By David F. Rooney
One of the great things about Revelstoke is our community’s grassroots approach to getting things done.
Yes, we have well-organized agencies such as Community Connections leading the way, but we also have individuals young and old launching their own small but vital campaigns to help others at this time of year. That’s important because this season can be tough on many people, especially those who are down on their luck.
Two campaigns that have come to my attention recently are the annual Mitts for Revelstoke Kids campaign organized by Carol Sakamoto and the new Operation Warm campaign started by Grade 7 boys Jayke Coueffin and Kobe Brunetti.
Carol’s campaign seeks cash donations from generous members of the public. Look for the piggy banks at retail store counters throughout the city and please drop some coins in them. Your donations pay for the skeins of wool used by local women who knit mitts, socks and scarves for local kids. Those products of their dexterous fingers are distributed via the Christmas Hamper program. (Please click here to view the poster.)

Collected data
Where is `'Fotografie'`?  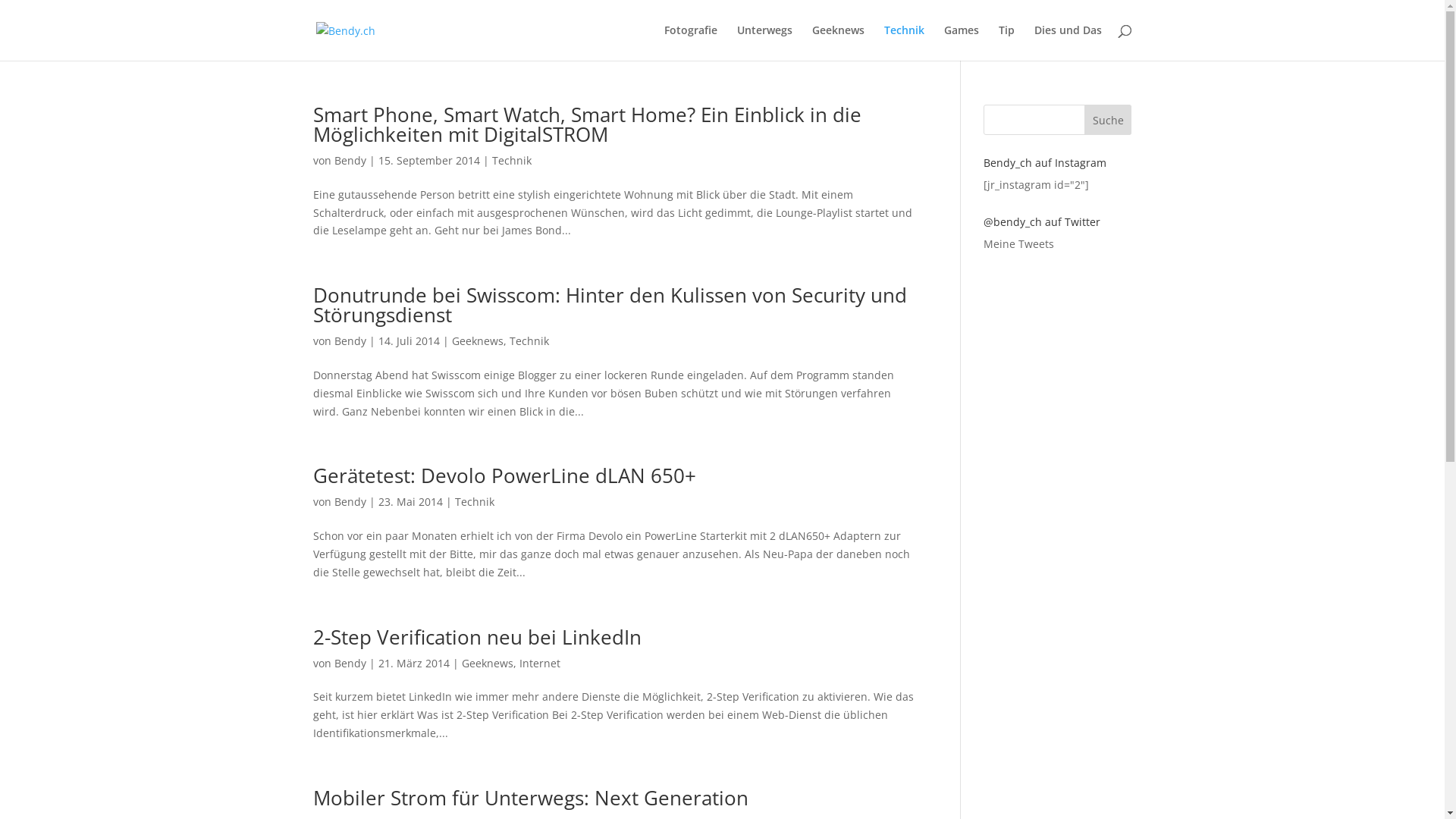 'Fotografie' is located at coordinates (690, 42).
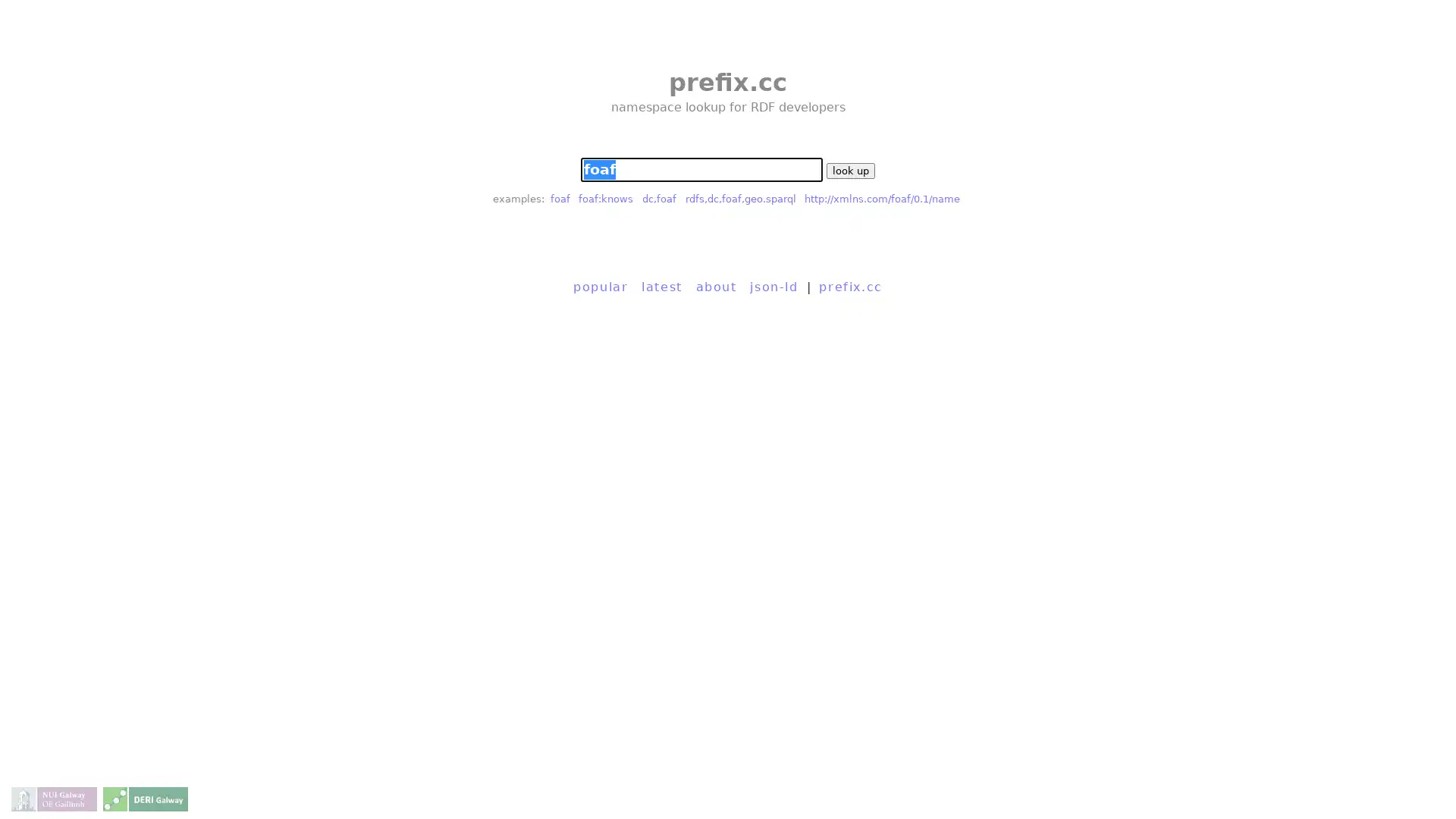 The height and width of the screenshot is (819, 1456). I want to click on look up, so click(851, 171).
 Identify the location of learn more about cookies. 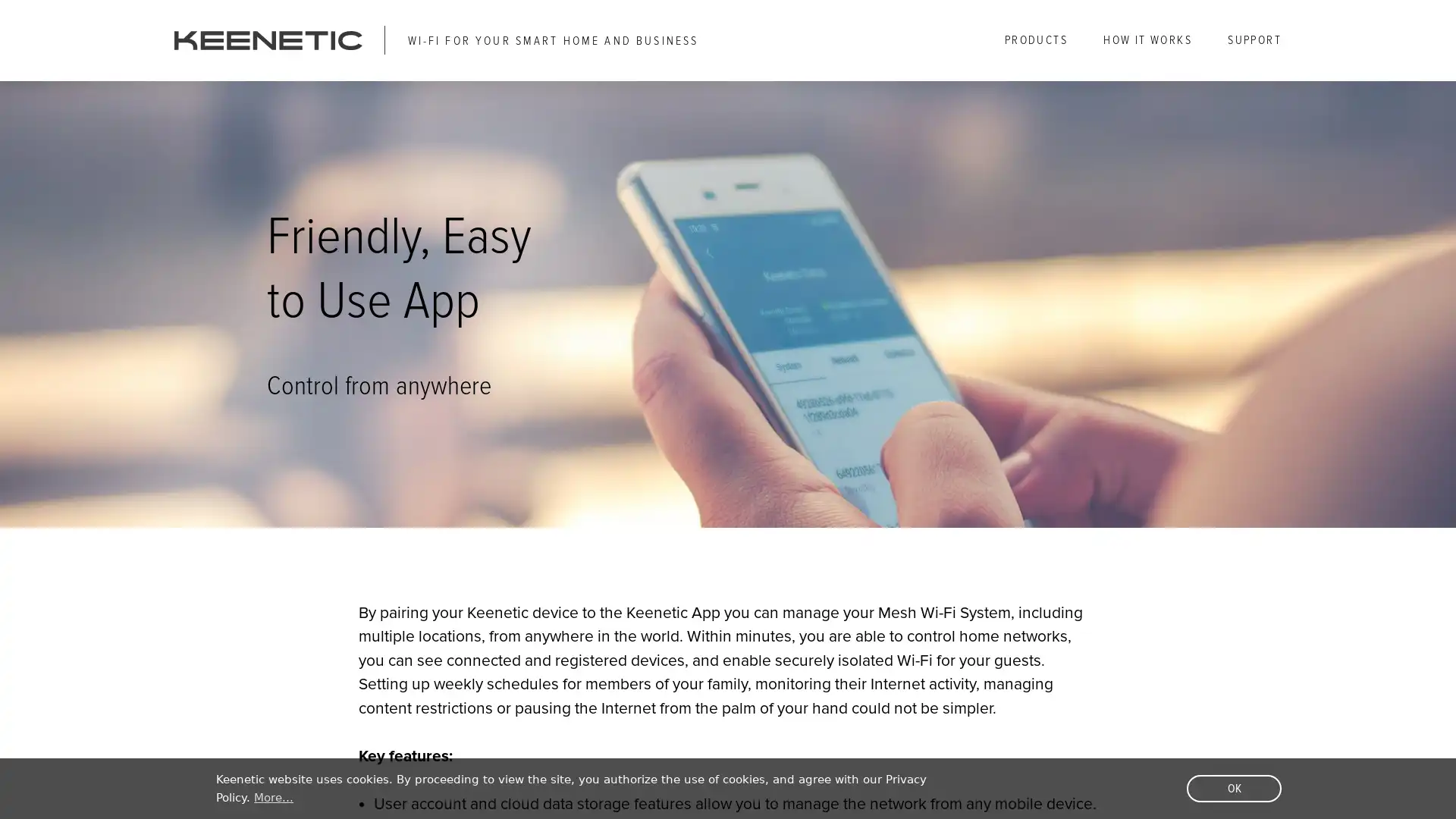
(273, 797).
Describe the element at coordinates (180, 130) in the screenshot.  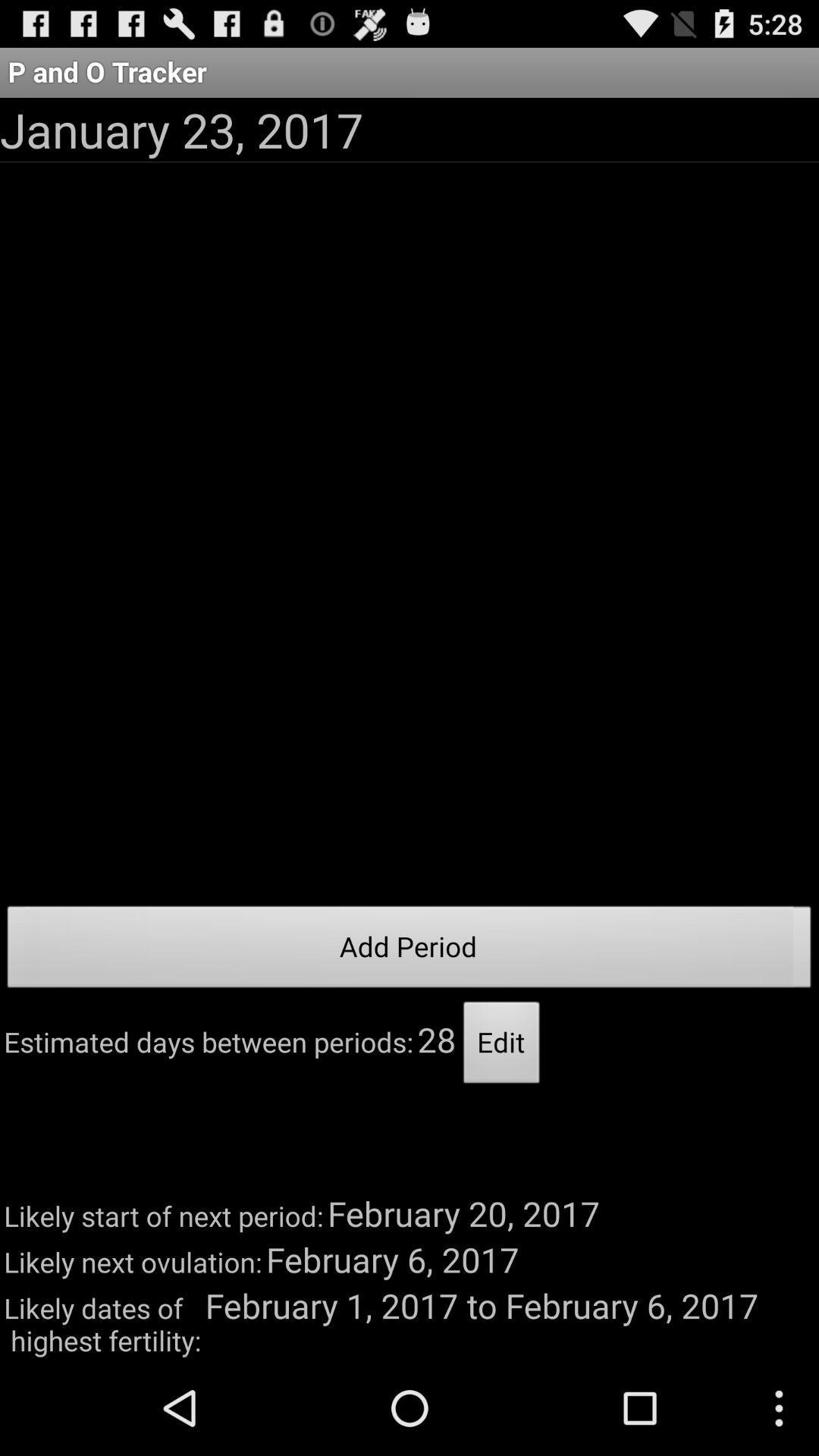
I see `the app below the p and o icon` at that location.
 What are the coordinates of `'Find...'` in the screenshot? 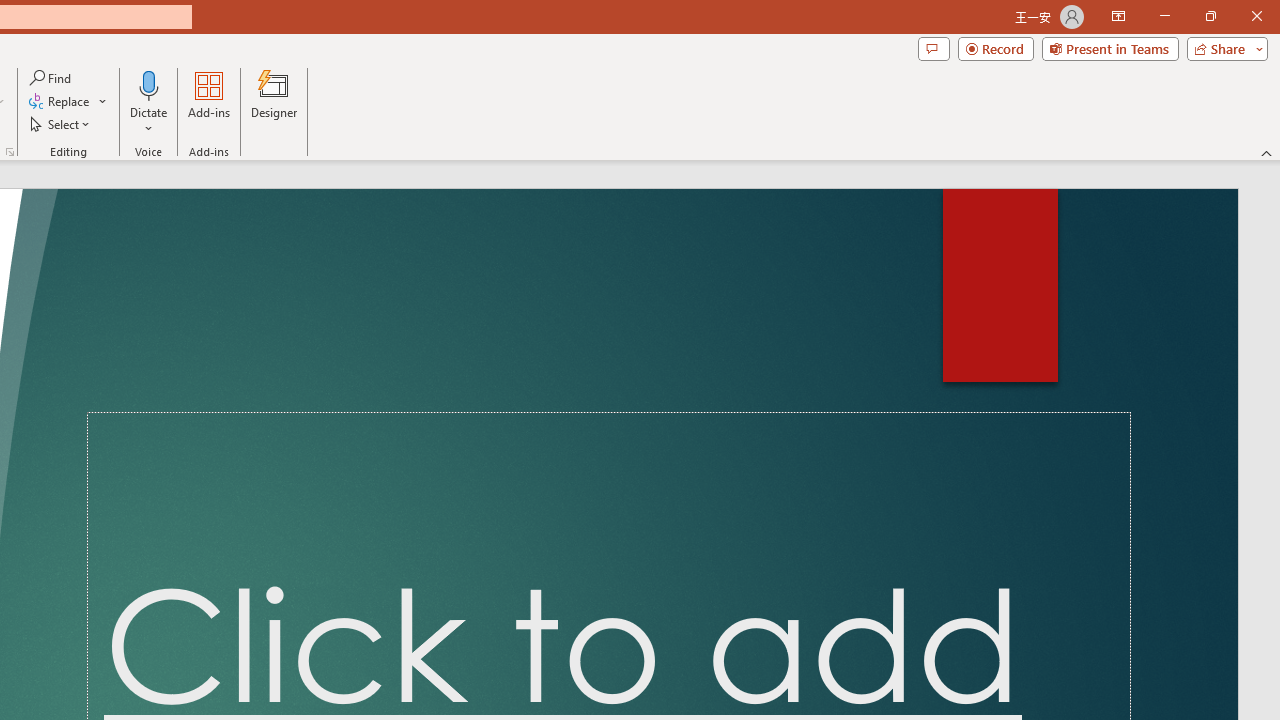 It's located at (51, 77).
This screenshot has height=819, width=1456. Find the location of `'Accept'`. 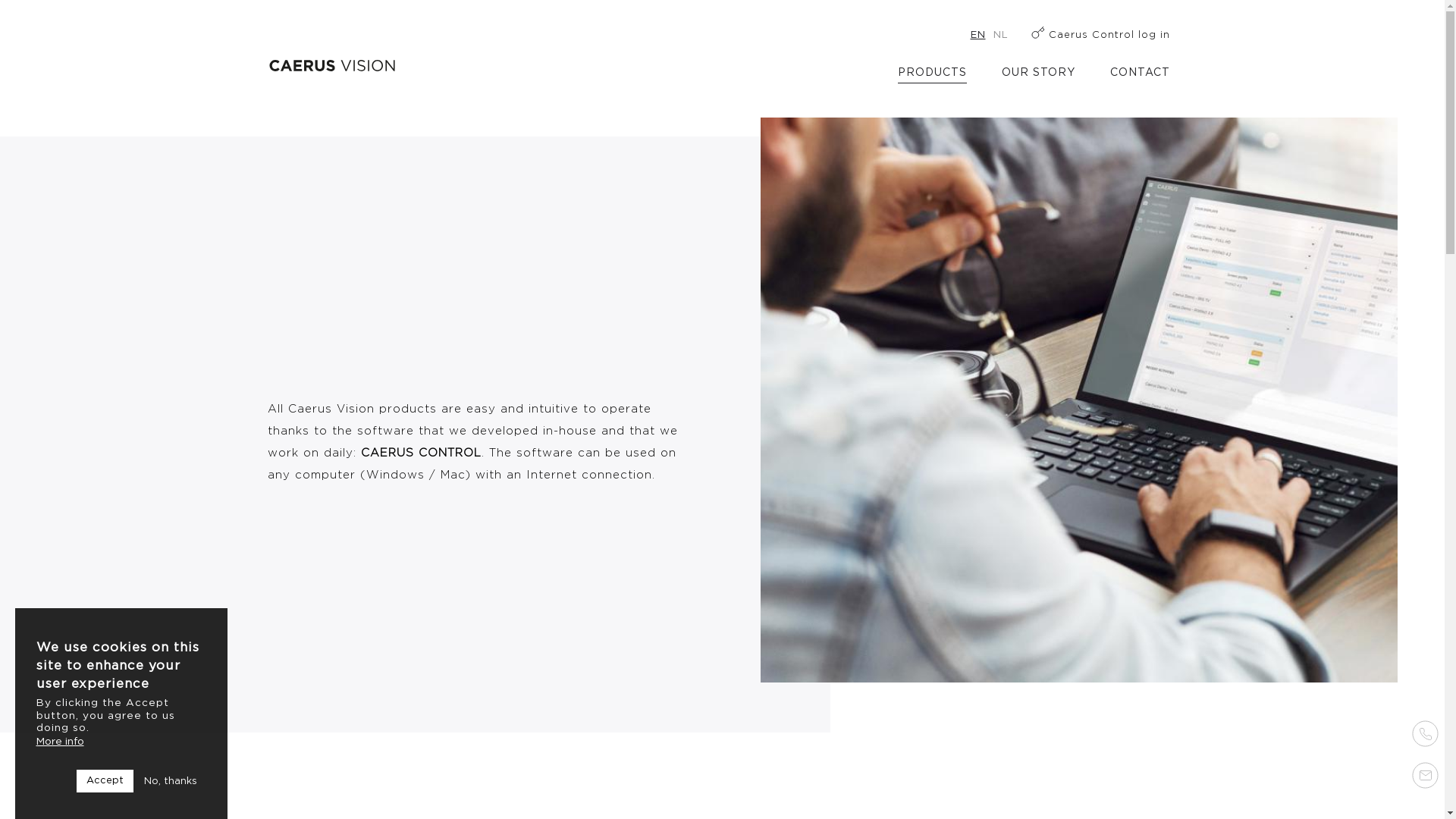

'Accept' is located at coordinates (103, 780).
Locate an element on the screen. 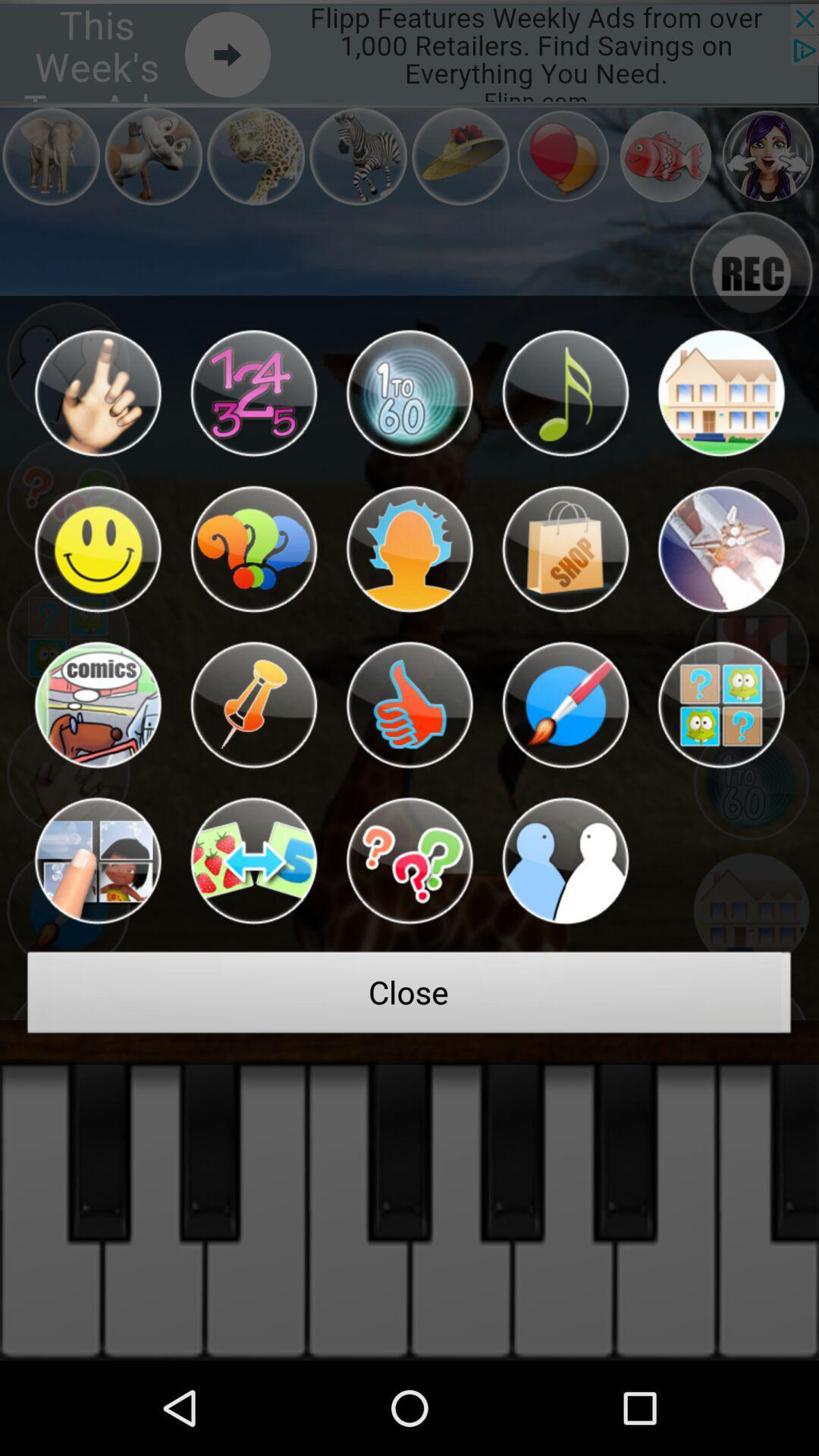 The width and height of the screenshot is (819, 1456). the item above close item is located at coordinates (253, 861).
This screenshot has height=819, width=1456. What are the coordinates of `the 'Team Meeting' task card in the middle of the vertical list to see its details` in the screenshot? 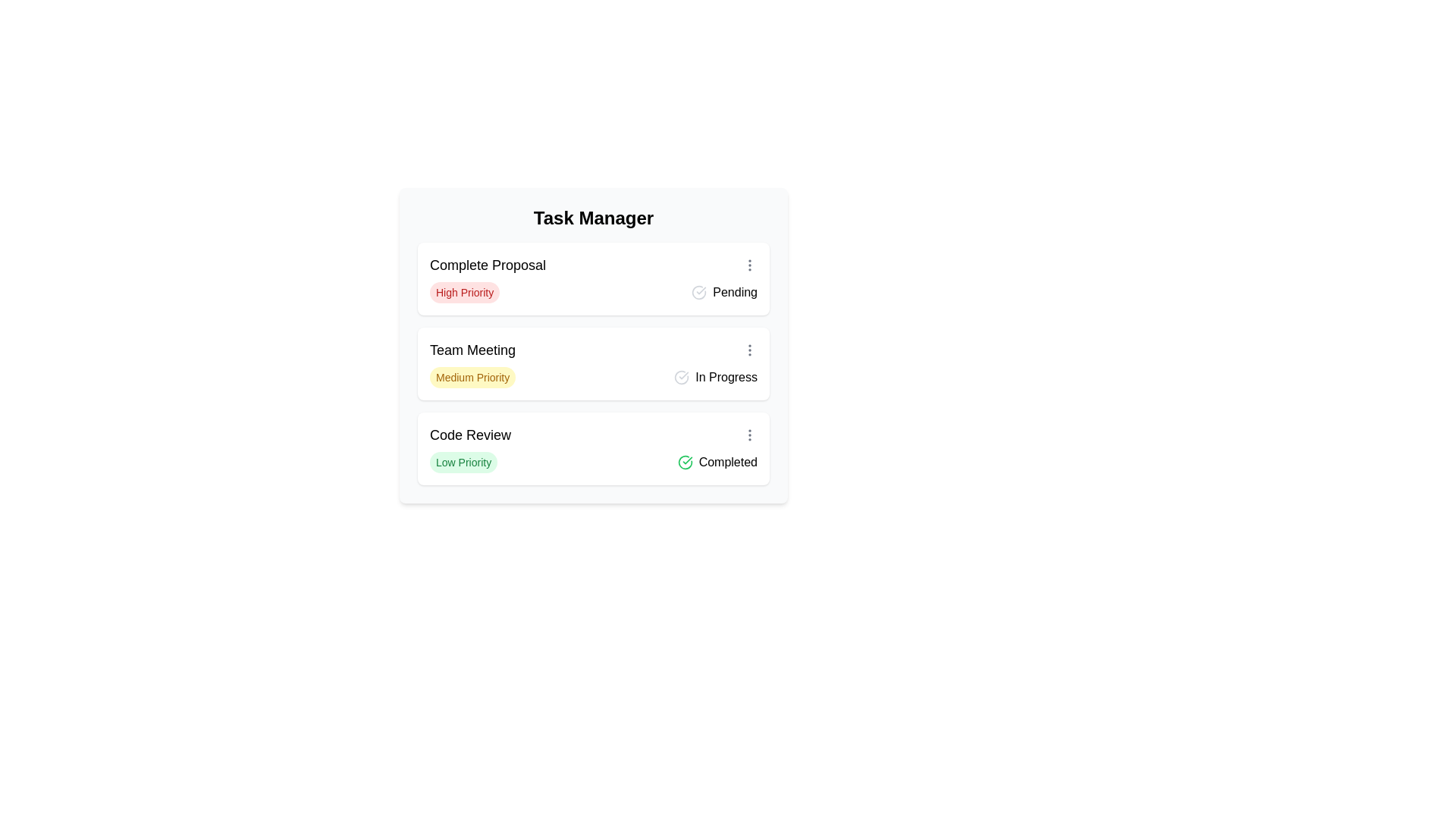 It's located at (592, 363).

CHECK YOUR UNDERSTANDING:
1) From the article about Revelstoke's holiday campaigns, copy out the part that opens with the words containing "By David F." and closes with "on their luck.", switching "campaigns" to "drives".
2) Answer these questions about the article on Revelstoke's holiday campaigns:
(a) Who organizes the Mitts for Revelstoke Kids campaign?
(b) What grade are Jayke Coueffin and Kobe Brunetti in?
(c) Through which program are the knitted mitts, socks and scarves distributed?
3) Extend the article about Revelstoke's holiday campaigns, picking up right after its final sentence.

TASK RESULTS:
1)
By David F. Rooney
One of the great things about Revelstoke is our community’s grassroots approach to getting things done.
Yes, we have well-organized agencies such as Community Connections leading the way, but we also have individuals young and old launching their own small but vital drives to help others at this time of year. That’s important because this season can be tough on many people, especially those who are down on their luck.

2)
(a) Carol Sakamoto
(b) Grade 7
(c) The Christmas Hamper program

3)
Jayke and Kobe’s campaign seeks warm, gently used winter coats for adults and kids. If you call 250-837-1342 or 250-837-8952 one or both of the boys will arrange to pick up your donation. (Please click here to view their poster.) So far they have collected about 80 coats.
All of the city’s schools, meanwhile, will soon begin seeking Food Bank donations as the price of admission to their Christmas Concerts. And, on December 7 the Multicultural Society is holding a seasonal Multicultural Potluck Dinner at the United Church starting at 3:30 pm. This festive communal invites people to bring multicultural dishes and seasonal foods to share. (Please click here to view the poster.)
There’s more food sharing ahead, too, as the annual Annual Community Christmas Dinner takes place at the Old Frontier on Christmas Day. That free meal has been offered to lonely people and newcomers for 21 years and says a lot about who we are as people. Watch for details on The Current in the weeks ahead.